Continuano dunque a permanere nel sistema frammentazione e scarsa trasparenza, la tendenza a beneficiare principalmente i contribuenti ad alto reddito e le difficoltà dei soggetti a basso reddito nell’ottenere vantaggi a causa dell’incapienza fiscale, un fenomeno in espansione anche a seguito del progressivo aumento delle soglie di esenzione dall’Irpef e del maggiore ricorso anche ad altre forme di detrazione, ad esempio quelle edilizie.
Tra le alternative percorribili per il riordino delle spese fiscali, – evidenzia l’Upb – potrebbe esserci la revisione delle agevolazioni coordinata con le politiche di spesa e di entrata, incluse le compartecipazioni alla spesa. Nel cospicuo capitolo della sanità, ad esempio, le agevolazioni potrebbero essere ripensate nell’ambito di una più ampia riflessione sul livello del finanziamento del Servizio sanitario nazionale, sul ruolo delle assicurazioni sanitarie (già oggetto di agevolazioni fiscali nell’ambito del welfare aziendale) e sui meccanismi di compartecipazione alla spesa come i ticket, che da soli corrispondono ad agevolazioni potenziali per circa 500 milioni.

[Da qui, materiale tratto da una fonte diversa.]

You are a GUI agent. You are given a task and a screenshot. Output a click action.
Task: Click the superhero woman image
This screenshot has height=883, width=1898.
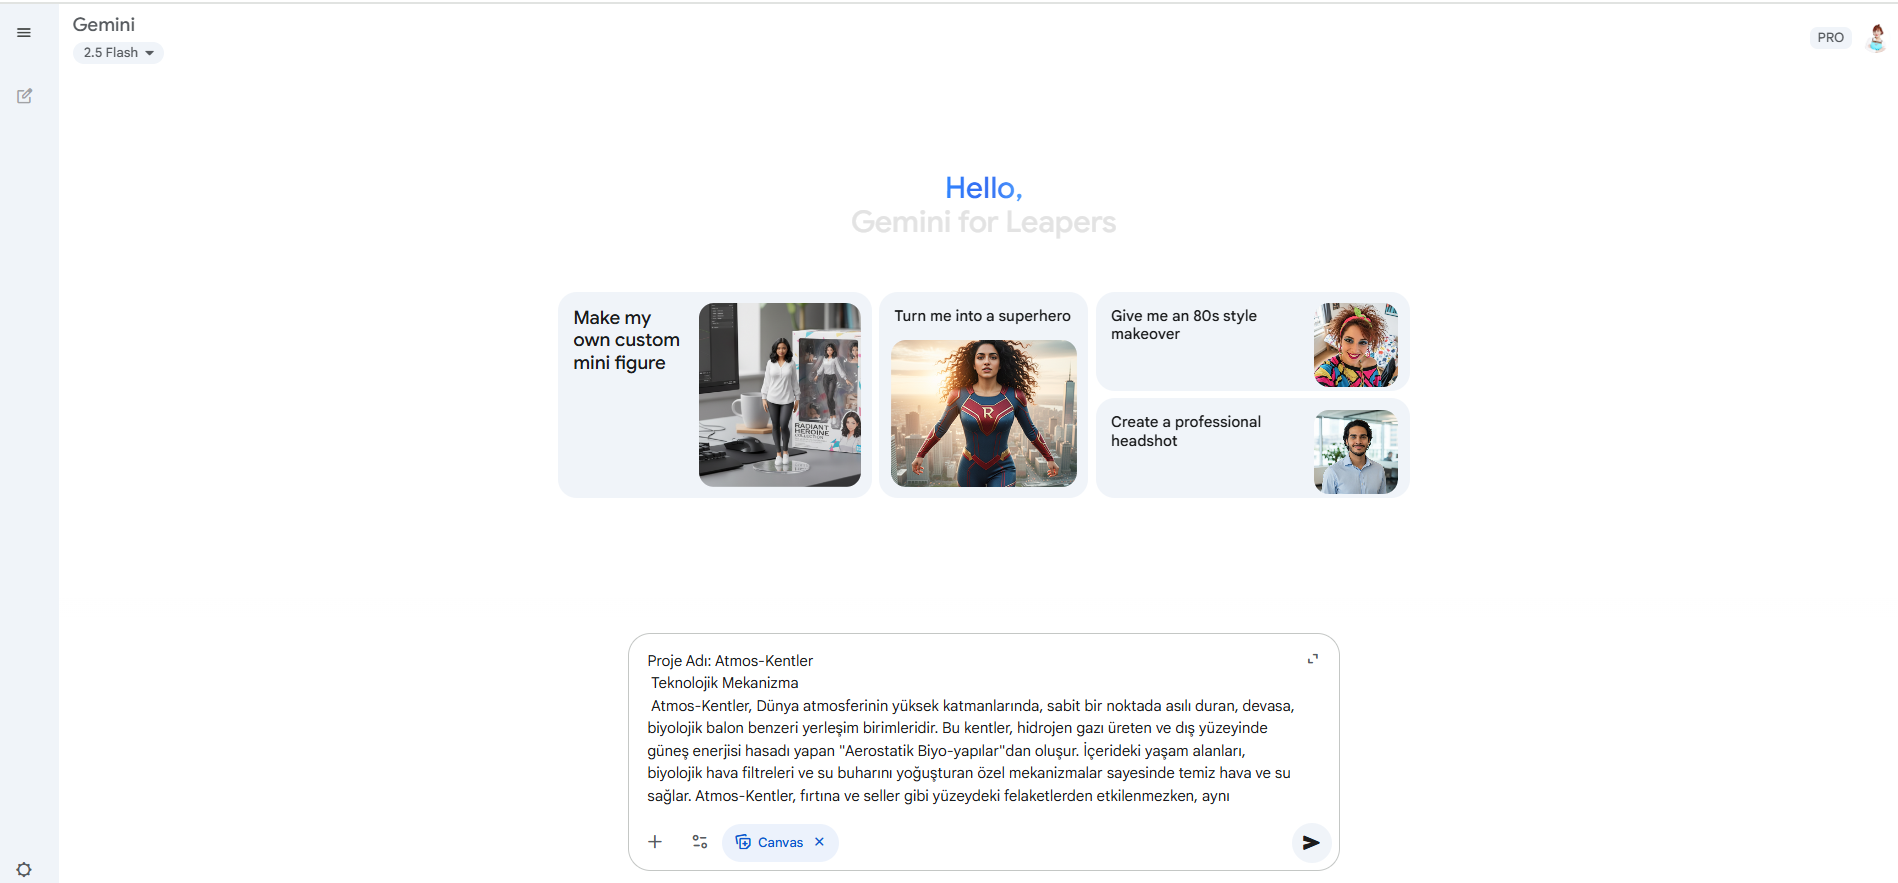[x=983, y=413]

Per le altre agevolazioni minori, la trasformazione delle detrazioni in programmi di spesa (bonus ad hoc) di durata definita e rinnovabili mediante successivi interventi legislativi potrebbe essere, se le circostanze lo giustificassero, un’ulteriore valida alternativa, regolata dall’efficienza gestionale di diverse piattaforme già ampiamente utilizzate. Un approccio sistematico a questa trasformazione, secondo l’Upb, potrebbe comportare un miglioramento della selettività delle agevolazioni incentivanti in direzione della equità e della efficienza, migliorare la trasparenza e favorire una maggiore coerenza con le esigenze contingenti. Un trasferimento monetario può infatti rivelarsi più efficace per i soggetti in condizioni economiche più disagiate. In questo ambito, inoltre, si potrebbe superare il concetto di reddito individuale, favorendo invece misure che considerano l’insieme di risorse e bisogni del nucleo familiare.